■ Task list ■
• 1. Decide whether each statement agrees with the law school essay below. Answer yes or no for each, and quote the exact words of the essay that settle it.
(a) The writer attended the gap-year leadership program from 2005 to 2007.
(b) Tennessee spoke fluent English.
(c) The photo Tennessee carried showed him as an older man.
• 2. Pick up the law school essay below after its final sentence and continue it.

Today I stand face-to-face with my dream: to be a lawyer. My battlefield is law school, a land situated on the border of what I know and what I have yet to discover. I am ready to wage a war of ideas, a struggle of statutes, procedure, and legal precedent. It is only one battle amongst many, as I may go on from law school to negotiate contracts, mediate disputes, or perhaps even help a shunned ethnic minority find a home. Wherever the law takes me, I will chase my goals and remember the soldier who dreams to be king; for he taught me what it means to be a fighter.

KNLA commander by a morning campfire. (2008) / from Agron Dragaj's photo collection "Burma's Silent War." 

KNLA commander by a morning campfire. (2008) / from Agron Dragaj's photo collection "Burma's Silent War." 


Epilogue

I want to first say that essay was not meant to be a glorification of war, nor is it an endorsement of the KNLA or related paramilitary groups. Rather, my purpose in telling this story is to share the struggle of one forgotten man and his people. The inspiration I got from spending a week with the Karen was not due to the external militant conflict that surrounded them, but rather the inner resolve that each of them showed to survive and make something better of the life they had been given. 

How did this encounter ever happen? From 2005-2007 I attended a unique gap-year leadership program in the United States that combined elements of academic training, physical fitness and worldwide humanitarian aid. Two summers in a row I traveled with teams on month-long aid trips to Mexico and Southeast Asia, and it was on one of these journeys that we somehow ended up in a KNLA refugee village with a man who called himself "Tennessee." 

I suspect the correct spelling of his name was "Tin Nyu Si" or some other phonetic transcription of Burmese, but he spoke little English and knew we couldn't speak a word of Burmese, so he just kept it simple and said it like "Tennessee." (Note: due to his thick accent, some of the other students on the trip still believe his name was actually pronounced "Tennyson", as in Alfred, Lord. The full truth may never be known). 

Tennessee really did carry around a wallet-sized photo of himself dressed in silk sheets, and he personally scribbled "King of Burma" at the top of the picture in case anyone was confused about its meaning. The photo was clearly of a much younger Tennessee, and it had suffered years of wear and tear from accompanying its owner through all manners of danger.

■ Source data ■
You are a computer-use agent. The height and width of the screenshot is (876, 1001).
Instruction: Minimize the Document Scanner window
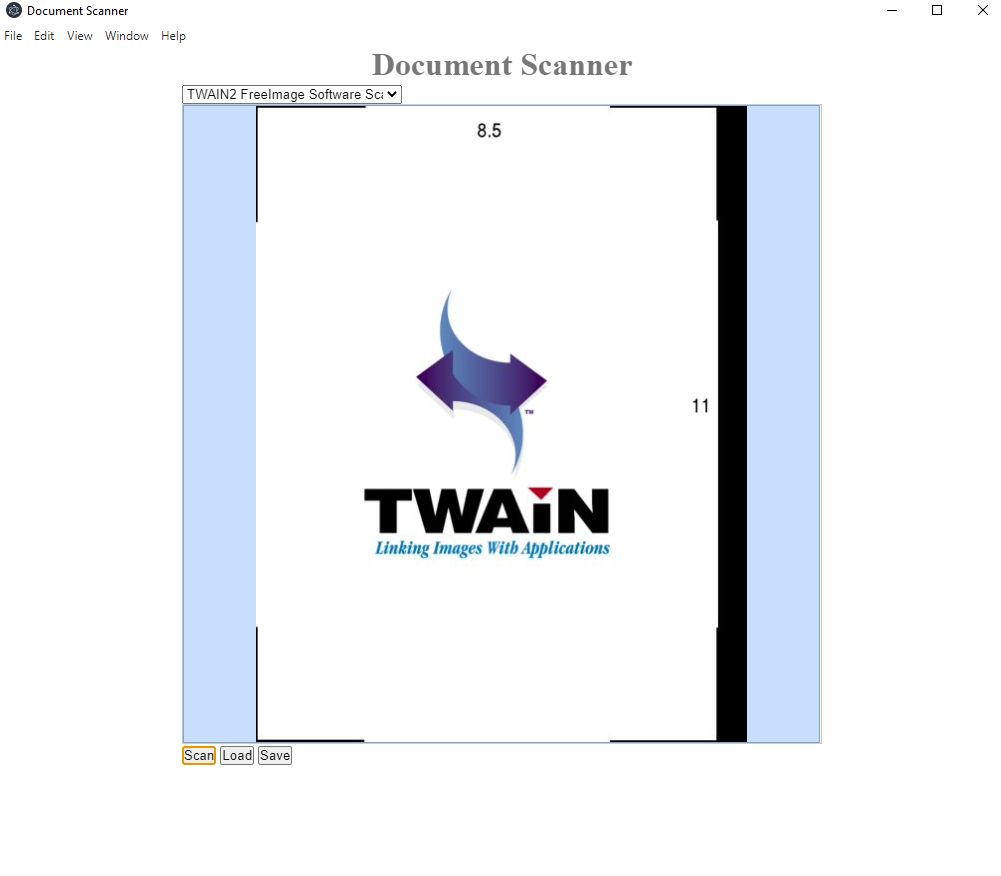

■ Answers to the exercise ■
• 1.
(a) Yes: "From 2005-2007 I attended a unique gap-year leadership program in the United States"
(b) No: "he spoke little English"
(c) No: "The photo was clearly of a much younger Tennessee"

• 2.
Why did Tennessee hate the Burmese and yet aspire to be their king? I encourage you to read up on the Karen people and their history. But to provide a brief explanation, in the years following the end of World War II the Karen attempted to live independently from what had formerly been the Kingdom of Burma. There was a strong ethnic divide between the Burmese and the Karen, which led to the Burmese violently antagonizing the Karen, and in turn the Karen rising up as insurgents. Ultimately, the Karen were unsuccessful in their offensive and they were slowly pushed out of Myanmar - but the government of Thailand would not take them in. Thus, for the past 65 years the Karen have lived on the hinterland between Myanmar and Burma, fighting for their lives and mostly forgotten by the outside world. 

It is also true that Tennessee possessed an impressive collection of country music, and he would play it non-stop during the hours-long drives we had in his fleet of 4x4 trucks. While flipping through his CD case one day during one of these trips, we also found an audio Bible - an NIV Version, narrated by James Earl Jones. Tennessee insisted on playing that particular CD immediately. Let's just say it's a life-long memory to watch dense Asian rain forest passing by your window outside as Darth Vader reads to you from the Gospel of John.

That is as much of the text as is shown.